Die Stadt als Erzählgegenstand
Der Roman wird als erster, wichtiger deutscher Roman bezeichnet, in dem die Stadt selbst zum Thema wird. Statt wie früher bloß Kulisse für eine Handlung zu sein, wirkt die Stadt Berlin übermächtig. Biberkopf sieht sich nach dem Gefängnisalltag mit der modernen Großstadt konfrontiert, die ihn herausfordert. Dieser Eindruck wird durch Montage von Großstadtgeräuschen, wie z.B. Werbeausrufe („Die Neuste Illustrierte“) verstärkt. Stadt, das heißt Beschleunigung des Lebens, Massenmedien, Konsum und Vergnügung.
Schon im Titel wird deutlich, dass der Stadt Berlin eine größere Bedeutung zukommt als der Hauptperson Franz Biberkopf.

Parallelerzählungen
Das Paradies
Die biblische Stelle des Paradies taucht an mehren Stellen des Romans auf. Franz sucht die ganze Zeit über nach einem paradiesischen Leben, wird jedoch immer wieder von der Schlange, z.B. in Figur Reinholds verführt.

Der Tod
Der Tod hat seinen großen Auftritt im 9. Buch als Biberkopf durch die Ermordung Miezes völlig am Boden ist. In der Irrenanstalt führt er innerlich ein Gespräch mit dem Tod. Biberkopf hat Angst und schreit die ganze Nacht und der Tod spricht von seiner Überheblichkeit und seinem Egoismus und endet: „Mein Sohn, mit dir is aus. Kannst einpacken. Lass dir einmotten. Bei mir biste abgemeldet. Da kannste heulen und piepen wat du willst.“ An dieser Stelle beginnt endgültig die Einsicht und Besserung Biberkopfs.

Der Schlachthof
Im vierten Buch wird die Haupthandlung durch die sogenannte „Schlachthof-Sequenz“ unterbrochen. Diese wird eingeleitet durch ein Bibelzitat: „Denn es geht dem Menschen wie dem Vieh; wie dies stirbt, so stirbt er auch.“ Es folgt eine Beschreibung des Berliner Schlachthofs, an deren Ende grausam beschrieben wird, auf welche Weise die Schweine getötet werden.
Der Schlachthof ist ein Symbol für die Gewalttätigkeit und Gefühllosigkeit der Menschen und verdeutlich, dass der einzelne in der Großstadt nicht zählt.

Hiob
Die Hiobgeschichte wird in die „Schlachthof-Sequenz“ eingeschoben. In diesem Ausschnitt aus dem Alten Testament wetten Satan und Gott darum, ob Hiob durch Leid dazu gebracht werden könne, Gott zu verfluchen. Dies gelingt nicht. Im Roman fallen Gemeinsamkeiten zwischen den Figuren und des Biberkopf auf. Beide sind Schicksalsschlägen und Bewährungen ausgesetzt und hadern mit Gott und der Welt und bei beiden steht ein gutes Ende.

Interpretationsansätze
Berlin Alexanderplatz kann als revolutionär bezeichnet werden, da er wohl der erste deutsche Großstadtroman ist, der die Stadt Berlin zum Thema macht. Berlin wird zum exemplarischen Ort der modernen Gesellschaft zu Beginn des 20. Jahrhunderts.

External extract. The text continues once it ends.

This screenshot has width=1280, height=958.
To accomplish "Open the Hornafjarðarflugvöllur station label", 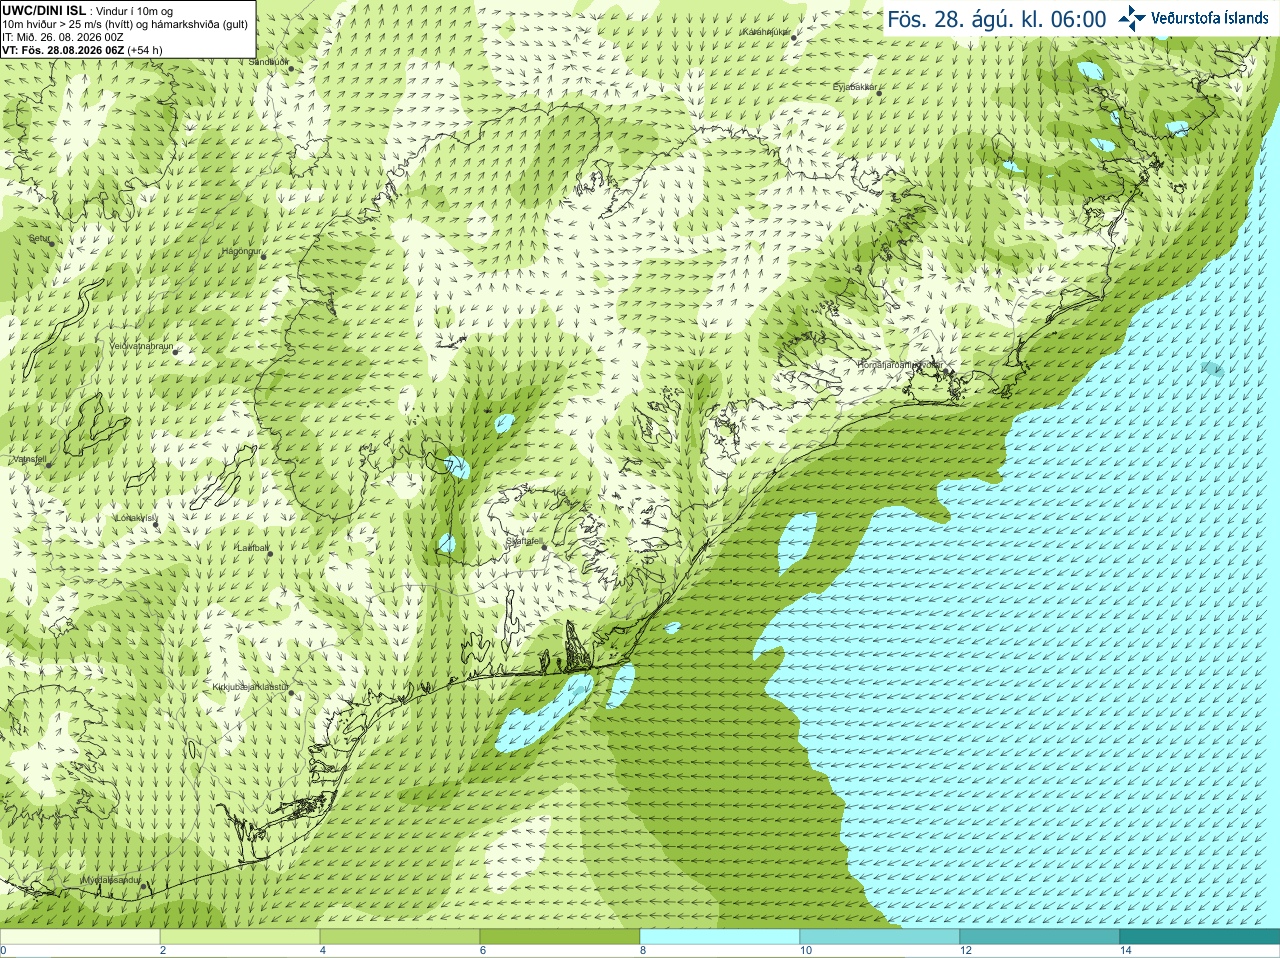I will 900,365.
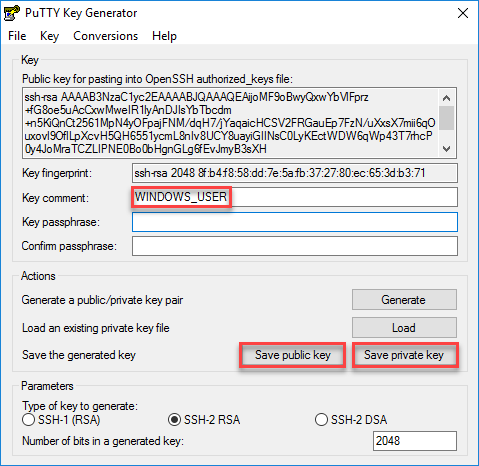Focus the Confirm passphrase field
Image resolution: width=479 pixels, height=466 pixels.
pyautogui.click(x=295, y=246)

Im Wesentlichen kann der Roman nach vier verschiedenen Ansätzen gedeutet werden:

Als gesellschaftskritischer Roman:
Es gibt eine Reihe von Stellen, die man mit Gesellschaftskritik in Verbindung bringen kann, z.B. den folgenden Einschub: "Alex und Vera wollten heiraten, aber die wirtschaftlichen Verhältnisse ließen die eheliche Vereinigung nicht zu."
Franz allerdings, der Held des Romans, macht ja im Prinzip eine Entwicklung zum Positiven durch. Darauf kann der gesellschaftskritische Aspekt also nicht interpretiert werden.

Als christlicher Roman:
Bibel und christliche Kultur sind von Anfang an durch Anspielungen und Zitate präsent. Der Roman beschränkt sich aber nicht darauf, die Geschichte Biberkopfs mit biblischen Motiven zu untermalen. Franz wird solange in vielfältiger Weise auf Gott aufmerksam gemacht, bis es zu einer Art Bekehrung kommt. Er bekommt zum Beispiel christliche Gedichte zu lesen oder es fallen ihm religiöse Prospekte in die Hände.

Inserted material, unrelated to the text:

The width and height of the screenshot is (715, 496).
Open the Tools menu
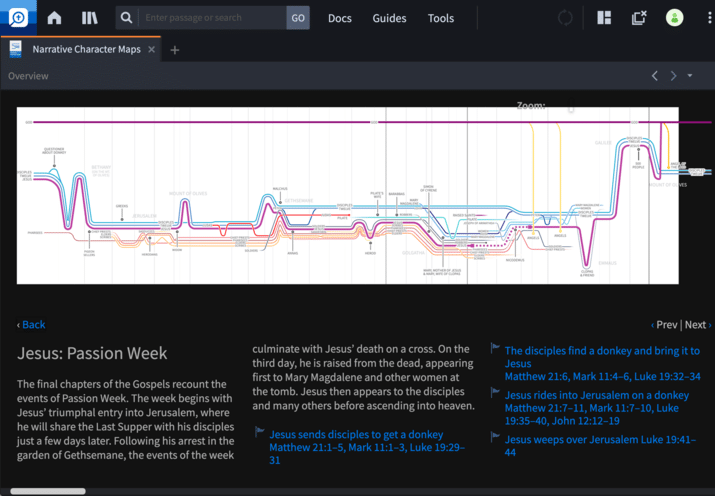(440, 18)
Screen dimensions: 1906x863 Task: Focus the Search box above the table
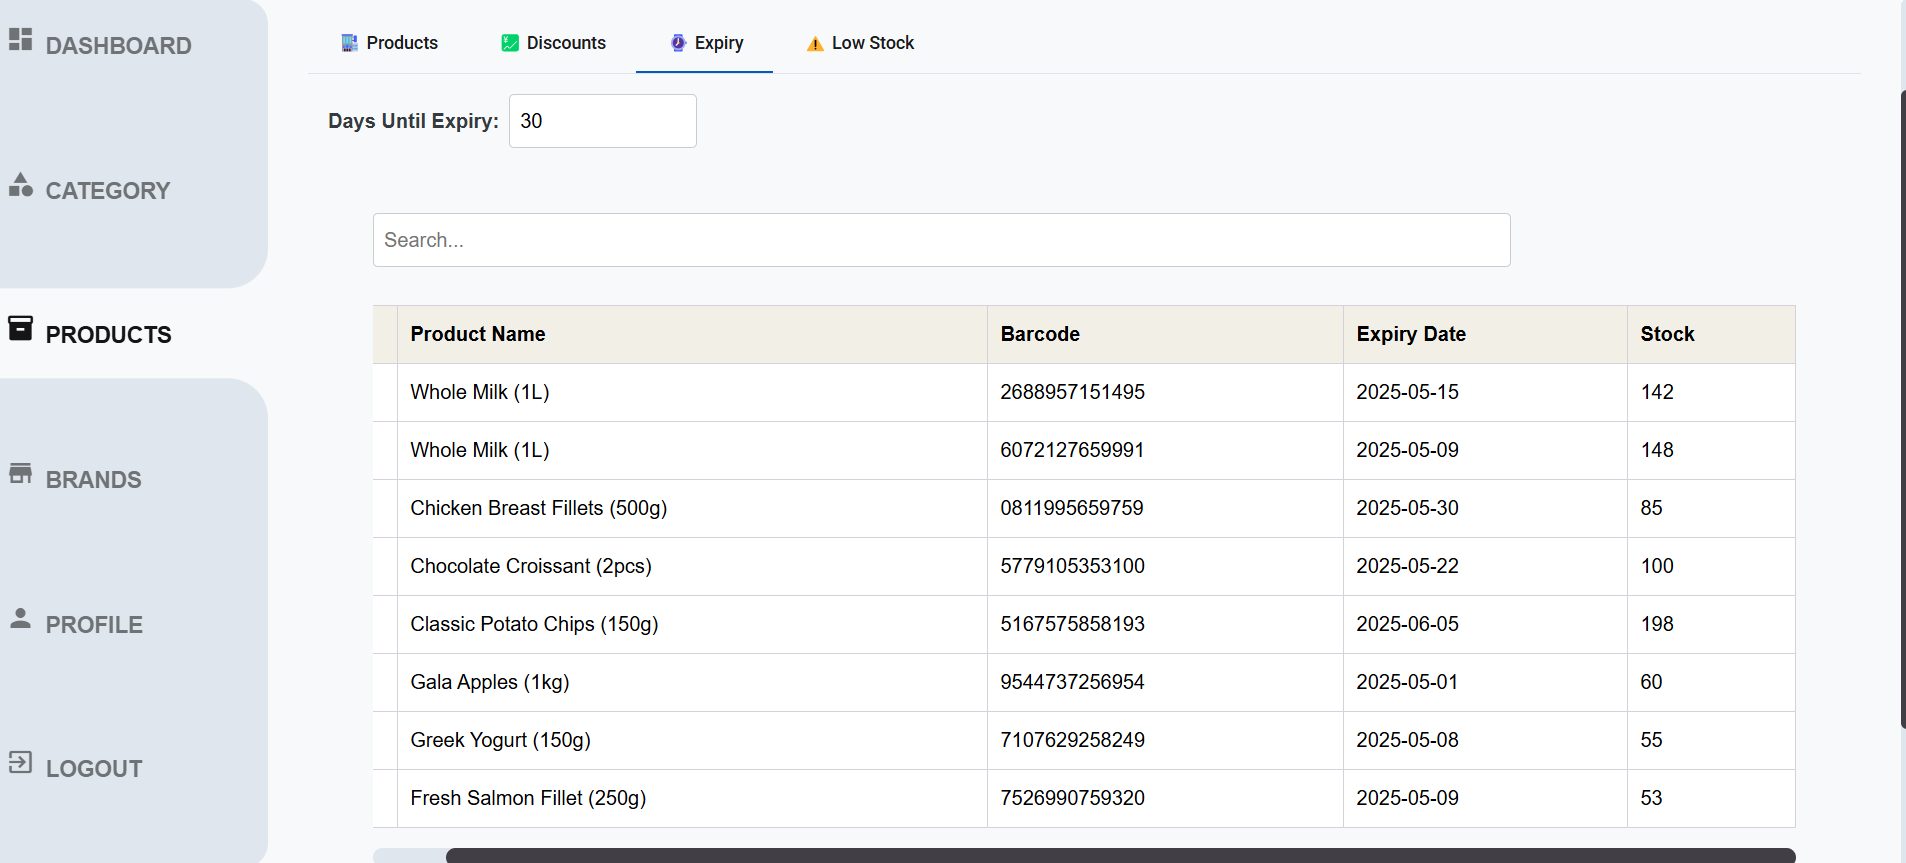pyautogui.click(x=940, y=240)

Als aufklärerischer Roman:
Franz wird aber nicht nur bekehrt, sondern überwindet auch seine Unmündigkeit.
Wenn man die biblischen Elemente nur als Metaphern versteht, kann man auch zu dem Schluss kommen, dass sich Franz nicht auf Gottes-Suche, sondern auf Ich-Suche befindet.
Die aufklärerische Absicht des Romans zeigt sich auch darin, dass der Weg, den Franz zu gehen hat, von der Schuldunfähigkeit zur Schuldfähigkeit führt.

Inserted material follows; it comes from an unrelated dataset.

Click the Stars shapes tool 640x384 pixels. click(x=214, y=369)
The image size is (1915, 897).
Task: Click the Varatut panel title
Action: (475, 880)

Als Roman des Irrationalen
Das Irrationale zieht sich unter immer neuen Bezeichnungen ( wie Schicksal, Ding, dunkle Macht, ...) durch den Roman.
Es hindert Franz daran, seine Schuld schon früher einzusehen und für seine Handlungen die Verantwortung zu übernehmen.
Am Ende des Romans entpuppt sich die dunkle Macht als Tod, der Franz auf den richtigen Weg zurückbringt.